- Born: 1975 (age 50–51) Pensacola, FL
- Occupation: composer
- Known for: contemporary classical music
- Awards: Joseph H. Bearns Prize
- Website: carlschimmel.com

= Carl Schimmel =

American composer

Carl Schimmel is an American composer of contemporary classical music. He has been awarded the Joseph H. Bearns Prize from Columbia University, a Guggenheim Fellowship, a commission from the Fromm Music Foundation of Harvard University, a fellowship from the American Academy of Arts and Letters, and other honors. An album of his compositions, Roadshow, was released in 2017.
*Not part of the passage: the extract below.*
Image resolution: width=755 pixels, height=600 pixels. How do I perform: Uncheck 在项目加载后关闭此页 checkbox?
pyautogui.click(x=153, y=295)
== Education and early career ==

Schimmel was born in 1975 in Pensacola, Florida and raised in Wakefield, Rhode Island. He received degrees from Case Western Reserve University (B.A. Mathematics & Music, 1997), Yale School of Music (M.M. Music Composition, 1999), and Duke University (Ph.D. Music Composition, 2008). His mentors at these institutions included Martin Bresnick, Stephen Jaffe, and Sydney Hodkinson.

== Career ==

Schimmel's music has received numerous awards including the Lee Ettelson Award, first prize in the Left Coast Chamber Ensemble competition, a First Music Award from the New York Youth Symphony, and first place in the Clefworks Composition Competition. His music has been performed by the Minnesota Orchestra, the Louisiana Philharmonic, Alarm Will Sound, Da Capo Chamber Players, and many other ensembles. A 2010 performance of his work Four Nocturnes from The Oblivion Ha-Ha by Lucy Shelton and Da Capo Chamber Players was positively reviewed in The New York Times.

In 2017, Schimmel received a Goddard Lieberson Fellowship from the American Academy of Arts and Letters, awarded to "young composers of extraordinary gifts." In 2018 he received a Guggenheim Fellowship as well as a commission from the Fromm Music Foundation of Harvard University to write a new work for the Left Coast Chamber Ensemble. In 2020, Schimmel was awarded a general commission from the Barlow Endowment to write a new work for the Daedalus Quartet.

Schimmel is Associate Professor Music Theory and Composition at Illinois State University in Normal, Illinois.